Winged Foot, like a few other golf courses in the New York area, is Phil Mickelson's turf as he looks for his third straight major championship. Kenneth Ferrie, a 27-year-old Englishman in his first U.S. Open, acts and sounds a lot like the wildly popular Lefty.
"I think I'm a likable guy, and I'm sure a lot of people may see it opposite," Ferrie said Saturday after his 1-over 71 left him tied for the lead with Mickelson with one round to go. "I'm down to earth. I always figured that's what people like to see. I'm a normal guy from a normal family in England and I'm good at golf, and that's what I am and I think a lot of people can relate to that."
A two-time champion in his seventh year on the PGA European Tour, Ferrie isn't recognized by many in the United States and he may not look familiar to many in England, either, after losing 55 pounds since last year.
Like Mickelson, he's an everyman, the kind of golfer crowds cheer for, except when he's playing every man's champion.
"He's all right, isn't he? Not a bad little player," Ferrie said of Mickelson, who shot 69, one of two subpar rounds on Saturday, to get to 2-over 212. "He's a huge fan favorite and I'm a big fan of his as well. I've bumped into him a few times in Europe, at Loch Lomond to say hello. Whether he'd remember me, I don't know."
Even if Mickelson hadn't noticed Ferrie in the past, he'll see plenty of him Sunday.
"He's in the final group of the U.S. Open, so he must be some kind of player," Mickelson said.

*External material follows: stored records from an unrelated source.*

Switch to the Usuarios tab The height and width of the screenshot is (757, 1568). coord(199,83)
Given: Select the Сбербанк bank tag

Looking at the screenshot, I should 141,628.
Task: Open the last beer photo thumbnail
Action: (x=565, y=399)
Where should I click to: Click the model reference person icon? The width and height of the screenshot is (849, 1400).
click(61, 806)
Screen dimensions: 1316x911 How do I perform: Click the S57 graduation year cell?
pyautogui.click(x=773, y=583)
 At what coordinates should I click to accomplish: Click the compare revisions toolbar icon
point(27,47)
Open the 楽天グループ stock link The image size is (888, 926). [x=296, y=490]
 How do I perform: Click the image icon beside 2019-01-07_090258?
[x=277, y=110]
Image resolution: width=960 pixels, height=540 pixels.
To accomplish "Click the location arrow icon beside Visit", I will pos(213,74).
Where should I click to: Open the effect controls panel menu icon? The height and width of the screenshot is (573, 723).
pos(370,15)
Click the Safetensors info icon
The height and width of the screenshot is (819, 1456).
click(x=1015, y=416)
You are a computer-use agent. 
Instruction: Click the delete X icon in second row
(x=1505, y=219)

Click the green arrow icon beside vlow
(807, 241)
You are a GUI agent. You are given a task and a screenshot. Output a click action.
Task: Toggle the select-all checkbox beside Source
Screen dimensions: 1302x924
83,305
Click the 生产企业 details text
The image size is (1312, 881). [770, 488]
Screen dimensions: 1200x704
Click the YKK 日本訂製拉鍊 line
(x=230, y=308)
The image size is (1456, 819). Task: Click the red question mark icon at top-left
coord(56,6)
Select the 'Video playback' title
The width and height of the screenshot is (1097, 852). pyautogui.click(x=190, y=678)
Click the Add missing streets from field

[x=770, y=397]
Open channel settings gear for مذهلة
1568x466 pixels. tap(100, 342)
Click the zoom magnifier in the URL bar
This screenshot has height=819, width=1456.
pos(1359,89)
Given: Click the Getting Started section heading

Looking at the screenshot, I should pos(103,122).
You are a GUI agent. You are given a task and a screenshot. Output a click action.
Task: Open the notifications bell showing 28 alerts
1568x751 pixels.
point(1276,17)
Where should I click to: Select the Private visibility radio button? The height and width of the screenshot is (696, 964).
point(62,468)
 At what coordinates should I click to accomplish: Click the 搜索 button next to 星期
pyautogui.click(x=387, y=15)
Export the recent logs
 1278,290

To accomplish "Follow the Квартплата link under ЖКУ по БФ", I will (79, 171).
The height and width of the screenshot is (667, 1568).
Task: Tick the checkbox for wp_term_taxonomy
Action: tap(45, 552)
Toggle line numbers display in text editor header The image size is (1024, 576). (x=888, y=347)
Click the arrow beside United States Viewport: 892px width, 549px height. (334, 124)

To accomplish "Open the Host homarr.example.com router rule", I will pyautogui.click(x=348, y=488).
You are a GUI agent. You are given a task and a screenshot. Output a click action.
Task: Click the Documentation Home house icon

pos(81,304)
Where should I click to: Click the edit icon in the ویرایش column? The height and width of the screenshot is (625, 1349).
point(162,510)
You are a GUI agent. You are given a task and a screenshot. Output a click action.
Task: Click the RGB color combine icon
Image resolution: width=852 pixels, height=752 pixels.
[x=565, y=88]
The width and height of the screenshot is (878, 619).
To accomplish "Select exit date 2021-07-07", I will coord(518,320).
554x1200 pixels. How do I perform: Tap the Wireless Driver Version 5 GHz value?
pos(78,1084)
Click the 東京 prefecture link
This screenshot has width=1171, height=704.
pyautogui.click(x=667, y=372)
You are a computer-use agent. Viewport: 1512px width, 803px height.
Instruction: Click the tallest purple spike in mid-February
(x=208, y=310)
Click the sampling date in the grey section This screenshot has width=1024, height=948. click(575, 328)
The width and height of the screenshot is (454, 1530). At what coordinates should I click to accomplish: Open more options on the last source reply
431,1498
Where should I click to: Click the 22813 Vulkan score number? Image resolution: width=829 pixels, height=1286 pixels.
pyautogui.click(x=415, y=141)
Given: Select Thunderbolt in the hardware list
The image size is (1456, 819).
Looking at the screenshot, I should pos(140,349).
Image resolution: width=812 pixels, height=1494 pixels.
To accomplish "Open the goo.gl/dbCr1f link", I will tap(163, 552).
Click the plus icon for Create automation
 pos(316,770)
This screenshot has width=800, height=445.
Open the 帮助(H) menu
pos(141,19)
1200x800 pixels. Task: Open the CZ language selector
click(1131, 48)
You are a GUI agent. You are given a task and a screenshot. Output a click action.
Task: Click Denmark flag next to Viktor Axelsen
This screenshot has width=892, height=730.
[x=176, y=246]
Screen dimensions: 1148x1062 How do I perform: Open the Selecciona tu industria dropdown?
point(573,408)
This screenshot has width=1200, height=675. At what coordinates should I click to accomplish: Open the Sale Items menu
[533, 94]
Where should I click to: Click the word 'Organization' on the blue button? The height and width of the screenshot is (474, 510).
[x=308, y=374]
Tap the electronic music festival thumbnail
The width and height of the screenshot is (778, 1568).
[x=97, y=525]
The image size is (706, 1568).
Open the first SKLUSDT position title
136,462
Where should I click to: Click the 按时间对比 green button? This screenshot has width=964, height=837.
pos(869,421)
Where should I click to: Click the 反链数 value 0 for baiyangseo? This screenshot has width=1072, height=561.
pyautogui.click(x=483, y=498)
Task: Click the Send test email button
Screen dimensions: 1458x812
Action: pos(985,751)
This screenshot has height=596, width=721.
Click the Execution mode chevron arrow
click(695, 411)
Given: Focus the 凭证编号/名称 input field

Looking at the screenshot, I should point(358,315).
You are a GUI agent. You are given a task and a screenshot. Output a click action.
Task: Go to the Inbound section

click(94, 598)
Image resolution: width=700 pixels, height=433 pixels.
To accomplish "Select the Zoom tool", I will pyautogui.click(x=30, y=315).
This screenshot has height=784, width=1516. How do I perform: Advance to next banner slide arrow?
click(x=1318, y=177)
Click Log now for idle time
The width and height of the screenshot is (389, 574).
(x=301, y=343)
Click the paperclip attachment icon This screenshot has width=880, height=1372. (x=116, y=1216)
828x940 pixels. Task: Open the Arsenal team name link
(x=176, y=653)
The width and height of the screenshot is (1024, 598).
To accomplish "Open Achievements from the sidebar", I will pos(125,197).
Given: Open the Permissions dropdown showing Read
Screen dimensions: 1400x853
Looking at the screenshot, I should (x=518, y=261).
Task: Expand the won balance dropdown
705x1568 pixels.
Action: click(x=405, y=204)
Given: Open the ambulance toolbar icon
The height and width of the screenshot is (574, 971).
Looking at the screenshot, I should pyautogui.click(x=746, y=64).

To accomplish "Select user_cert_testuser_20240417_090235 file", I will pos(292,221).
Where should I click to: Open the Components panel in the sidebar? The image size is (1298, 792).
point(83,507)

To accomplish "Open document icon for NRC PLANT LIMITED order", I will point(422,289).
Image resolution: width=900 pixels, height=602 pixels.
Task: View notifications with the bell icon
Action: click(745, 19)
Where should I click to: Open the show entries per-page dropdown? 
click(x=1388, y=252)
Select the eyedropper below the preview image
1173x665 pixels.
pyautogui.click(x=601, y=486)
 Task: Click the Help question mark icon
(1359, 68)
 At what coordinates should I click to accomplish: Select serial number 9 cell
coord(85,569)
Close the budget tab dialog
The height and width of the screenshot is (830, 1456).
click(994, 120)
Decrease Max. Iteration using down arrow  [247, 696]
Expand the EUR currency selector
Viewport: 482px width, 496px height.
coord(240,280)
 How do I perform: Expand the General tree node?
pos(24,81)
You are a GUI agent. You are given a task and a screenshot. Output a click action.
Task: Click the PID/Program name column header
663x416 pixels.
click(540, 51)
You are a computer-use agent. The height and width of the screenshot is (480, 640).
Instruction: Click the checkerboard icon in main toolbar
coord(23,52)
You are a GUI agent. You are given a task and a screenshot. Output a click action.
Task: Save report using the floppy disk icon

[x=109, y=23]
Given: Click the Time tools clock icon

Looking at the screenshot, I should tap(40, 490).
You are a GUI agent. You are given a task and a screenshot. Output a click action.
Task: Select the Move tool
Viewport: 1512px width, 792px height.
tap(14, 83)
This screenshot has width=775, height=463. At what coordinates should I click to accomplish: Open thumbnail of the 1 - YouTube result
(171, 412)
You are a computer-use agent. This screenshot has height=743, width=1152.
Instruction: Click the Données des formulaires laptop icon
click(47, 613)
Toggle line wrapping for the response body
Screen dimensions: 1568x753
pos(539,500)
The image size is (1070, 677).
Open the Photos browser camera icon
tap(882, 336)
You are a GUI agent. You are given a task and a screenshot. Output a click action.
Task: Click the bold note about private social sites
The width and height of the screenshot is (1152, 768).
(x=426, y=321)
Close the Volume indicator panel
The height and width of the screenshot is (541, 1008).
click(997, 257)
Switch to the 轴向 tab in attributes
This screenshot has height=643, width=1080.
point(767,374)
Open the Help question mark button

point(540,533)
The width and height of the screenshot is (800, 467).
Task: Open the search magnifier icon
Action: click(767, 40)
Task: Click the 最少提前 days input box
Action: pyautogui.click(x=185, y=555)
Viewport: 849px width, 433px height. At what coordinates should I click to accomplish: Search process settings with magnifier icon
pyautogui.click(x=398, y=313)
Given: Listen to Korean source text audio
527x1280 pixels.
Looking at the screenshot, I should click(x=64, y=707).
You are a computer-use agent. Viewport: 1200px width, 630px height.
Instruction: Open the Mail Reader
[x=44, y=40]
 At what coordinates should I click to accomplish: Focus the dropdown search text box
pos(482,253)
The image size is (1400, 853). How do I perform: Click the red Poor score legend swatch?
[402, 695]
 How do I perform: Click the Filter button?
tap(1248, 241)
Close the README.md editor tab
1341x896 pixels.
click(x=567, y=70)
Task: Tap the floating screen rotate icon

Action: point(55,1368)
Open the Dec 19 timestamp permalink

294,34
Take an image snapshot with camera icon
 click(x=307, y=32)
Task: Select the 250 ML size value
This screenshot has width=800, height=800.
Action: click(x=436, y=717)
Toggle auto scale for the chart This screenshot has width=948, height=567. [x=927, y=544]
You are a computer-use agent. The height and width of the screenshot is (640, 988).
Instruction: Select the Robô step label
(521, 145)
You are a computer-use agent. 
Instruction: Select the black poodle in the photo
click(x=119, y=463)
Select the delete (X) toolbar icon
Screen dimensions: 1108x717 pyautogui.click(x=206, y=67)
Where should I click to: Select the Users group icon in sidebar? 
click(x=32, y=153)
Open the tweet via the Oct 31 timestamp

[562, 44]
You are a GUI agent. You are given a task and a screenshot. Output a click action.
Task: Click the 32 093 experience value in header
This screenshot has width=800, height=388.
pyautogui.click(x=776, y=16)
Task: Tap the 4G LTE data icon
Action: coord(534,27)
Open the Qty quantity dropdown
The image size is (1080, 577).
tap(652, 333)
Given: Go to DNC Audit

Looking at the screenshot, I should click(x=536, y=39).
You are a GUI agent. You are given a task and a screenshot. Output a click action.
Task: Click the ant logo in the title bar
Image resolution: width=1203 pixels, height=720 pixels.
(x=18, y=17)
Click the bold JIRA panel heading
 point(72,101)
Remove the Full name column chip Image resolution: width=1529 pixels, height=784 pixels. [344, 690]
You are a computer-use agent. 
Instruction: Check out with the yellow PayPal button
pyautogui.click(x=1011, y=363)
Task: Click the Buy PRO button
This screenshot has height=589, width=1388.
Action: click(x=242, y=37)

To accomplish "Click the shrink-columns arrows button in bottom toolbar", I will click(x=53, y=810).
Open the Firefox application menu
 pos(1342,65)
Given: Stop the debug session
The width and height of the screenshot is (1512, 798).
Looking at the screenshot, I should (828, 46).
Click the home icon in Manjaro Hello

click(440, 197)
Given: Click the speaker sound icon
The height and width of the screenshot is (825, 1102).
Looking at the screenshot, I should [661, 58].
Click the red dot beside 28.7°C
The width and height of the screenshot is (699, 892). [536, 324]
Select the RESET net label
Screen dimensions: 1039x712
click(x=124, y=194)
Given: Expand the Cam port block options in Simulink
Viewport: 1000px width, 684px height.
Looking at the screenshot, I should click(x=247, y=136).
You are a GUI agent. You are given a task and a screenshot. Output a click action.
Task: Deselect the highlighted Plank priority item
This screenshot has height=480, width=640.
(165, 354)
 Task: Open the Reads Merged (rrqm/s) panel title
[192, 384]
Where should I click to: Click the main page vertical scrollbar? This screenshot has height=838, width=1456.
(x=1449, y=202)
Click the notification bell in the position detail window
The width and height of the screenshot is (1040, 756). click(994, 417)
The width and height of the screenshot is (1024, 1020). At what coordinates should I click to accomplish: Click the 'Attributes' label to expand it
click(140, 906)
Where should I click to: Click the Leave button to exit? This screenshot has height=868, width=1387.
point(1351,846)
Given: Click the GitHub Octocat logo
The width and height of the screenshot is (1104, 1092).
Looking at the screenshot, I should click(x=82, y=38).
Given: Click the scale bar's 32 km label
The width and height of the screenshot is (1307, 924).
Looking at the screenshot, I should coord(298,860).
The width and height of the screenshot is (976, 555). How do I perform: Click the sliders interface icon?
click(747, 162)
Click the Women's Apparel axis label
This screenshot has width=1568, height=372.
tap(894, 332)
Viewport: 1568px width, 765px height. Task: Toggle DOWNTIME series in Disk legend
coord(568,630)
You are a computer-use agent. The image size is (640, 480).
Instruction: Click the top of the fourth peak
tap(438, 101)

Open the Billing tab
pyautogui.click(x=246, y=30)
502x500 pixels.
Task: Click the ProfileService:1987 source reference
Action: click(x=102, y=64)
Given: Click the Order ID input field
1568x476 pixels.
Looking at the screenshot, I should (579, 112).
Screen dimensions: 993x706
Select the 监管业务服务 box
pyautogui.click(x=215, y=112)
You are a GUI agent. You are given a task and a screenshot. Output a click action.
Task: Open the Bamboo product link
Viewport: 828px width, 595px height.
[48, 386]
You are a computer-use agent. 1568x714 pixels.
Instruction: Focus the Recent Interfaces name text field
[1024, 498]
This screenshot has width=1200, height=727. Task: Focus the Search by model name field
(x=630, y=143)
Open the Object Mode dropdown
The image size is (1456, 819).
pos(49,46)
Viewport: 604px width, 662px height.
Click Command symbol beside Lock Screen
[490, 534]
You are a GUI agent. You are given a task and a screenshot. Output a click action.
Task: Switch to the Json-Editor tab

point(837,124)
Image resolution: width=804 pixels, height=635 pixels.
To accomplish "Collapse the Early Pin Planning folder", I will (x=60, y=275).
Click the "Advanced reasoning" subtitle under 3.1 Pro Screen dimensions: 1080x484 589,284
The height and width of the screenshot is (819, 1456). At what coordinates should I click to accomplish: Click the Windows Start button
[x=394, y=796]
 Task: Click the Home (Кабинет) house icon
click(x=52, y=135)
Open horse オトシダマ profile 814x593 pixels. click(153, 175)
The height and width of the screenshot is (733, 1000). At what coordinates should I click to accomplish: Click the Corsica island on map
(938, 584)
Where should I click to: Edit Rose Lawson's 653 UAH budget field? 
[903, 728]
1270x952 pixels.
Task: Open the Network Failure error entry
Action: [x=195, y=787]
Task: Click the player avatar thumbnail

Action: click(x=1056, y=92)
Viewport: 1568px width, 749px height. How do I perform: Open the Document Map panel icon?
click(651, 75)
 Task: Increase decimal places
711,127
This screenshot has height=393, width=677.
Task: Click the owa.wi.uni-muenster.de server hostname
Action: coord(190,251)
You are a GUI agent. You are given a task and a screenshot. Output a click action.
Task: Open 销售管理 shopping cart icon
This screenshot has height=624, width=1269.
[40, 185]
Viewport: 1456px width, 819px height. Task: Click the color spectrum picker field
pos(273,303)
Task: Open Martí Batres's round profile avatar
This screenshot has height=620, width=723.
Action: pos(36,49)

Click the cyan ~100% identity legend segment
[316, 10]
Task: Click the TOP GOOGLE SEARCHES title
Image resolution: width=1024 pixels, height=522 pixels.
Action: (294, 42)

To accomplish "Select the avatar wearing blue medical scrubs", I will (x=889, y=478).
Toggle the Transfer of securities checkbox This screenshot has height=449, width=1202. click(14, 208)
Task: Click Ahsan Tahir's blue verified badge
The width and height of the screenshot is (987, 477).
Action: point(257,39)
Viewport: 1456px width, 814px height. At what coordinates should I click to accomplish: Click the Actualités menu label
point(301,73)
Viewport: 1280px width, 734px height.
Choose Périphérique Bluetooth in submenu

Ferrie was tied for third after two rounds and moved up the leaderboard with a birdie at No. 3 and a tap-in eagle at No. 5. He took the lead alone when he parred No. 8 and co-leader Steve Stricker bogeyed No. 6, but gave it up with bogeys at the ninth, 13th and 18th, the last a three-putt from 30 feet.
What happened on No. 18?
"There were three of them, missed two, made the third," Ferrie said, drawing one of several laughs from media members around him. He said he hit a big drive and had 140 yards left to the green, a tough yardage because there is trouble if the second shot is short.
"I hit a 9-iron a little too good and left meself a really awkward putt," he said. "The first one wasn't too bad; the crowd thought it could have done a bit better, but I wasn't upset. The second one kind of bounced and bubbled and snaked away. It never really had a chance, to be honest. A poor way to finish, a sad way to finish, but 71 is not bad in the third round of a major."
Then he was asked what he thought Sunday would be like, playing in the final twosome.
"It's going to be an experience, hopefully a good one," he said. "We'll see tomorrow."
Ferrie, 11th last year on the European money list, knows what Sunday could mean to his career and popularity, on both sides of the Atlantic Ocean.
"I'm in the game of golf to be as good as I can be, and obviously America is the biggest stage for that," he said. "If I can become a household name in America I must be doing something right. That's kind of the idea that came with the plans."
Last year's U.S. Open produced a huge fan favorite in Jason Gore, who was ranked 818th in the world but was three shots off the lead after three rounds. Gore's story didn't have a great ending as he shot an 84 in the final round and tied for 49th.
Fifteen Europeans made the cut this week. Six, including big names like Colin Montgomerie (215), Padraig Harrington (216) and Luke Donald (217), were in the top 15 after three rounds.
The last European to win a major was Paul Lawrie in the 1999 British Open. The last time a European won the U.S. Open was Tony Jacklin in 1970.
Ferrie was more than aware of those facts, but he won't be worrying about them when he tees off with Mickelson.
"I don't think many people are going to give me a chance to win since it's the first time I'll be in this situation," he said. "I have no idea meself how I'll handle it. I could go out guns blazing or totally shrink in the limelight. The pressures I'm going to face are for me. I can't carry the whole of Europe and hope I win one for Europe. If I do, it would be superb but I'm going out there and try to take care of meself."